Confessione di un migrante

DI GIOVANNI DE LUCIA

 

DIARIO DI UN RITORNO
14 giugno 2015

Un giorno di una prima decade di un novembre antico, conobbi il Fato e con lui presi un caffè, talmente amaro e talmente nero, che pensai: “qualunque cosa possa indicarmi, sarà sempre più dolce del caos che questo momento sta provocando”.

Un orologio con due lancette sottili e taglienti nello scandire vite e un battito ritmato e spietato.
Non so per quale motivo, né per quale ragione, ma il Fato invertì la rotta del mio tempo e mentre quelle lancette giravano frenetiche all’indietro, io mi ritrovai a 36 anni prima.

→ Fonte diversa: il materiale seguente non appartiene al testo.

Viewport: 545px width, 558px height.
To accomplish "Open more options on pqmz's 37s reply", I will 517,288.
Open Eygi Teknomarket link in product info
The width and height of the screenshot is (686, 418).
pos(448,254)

Mi guardai allo specchio, per cercarmi ragazzo, ma solo i pensieri si riflettevano, io non c’ero più.
Tre passi, una lettera tra le mani, il cuore che copriva i rumori della gente, e poi lei.

Avevo ritrovato la freschezza di un’amore, la freschezza di quell’amore di sempre.
Gli stessi colori, lo stesso sorriso, solo tre piccole rughe, che scomparivano mentre io mi perdevo nell’azzurro dei ricordi.

E da quel novembre che cerco di incontrarlo ancora, per conoscere la mia meta, ma lui non è il Destino è solo il Fato e quando lo invoco appare lei, congiunzione di sogni e di speranze.
È da quel novembre che non ho voglia di cercarmi dentro quello specchio, ma solo di perdermi in quelle due acquamarine, che le illuminano il sorriso.

Il Fato ha vinto il Destino e io ho trovato quel porto da dove non salperò più, sono tornato a casa.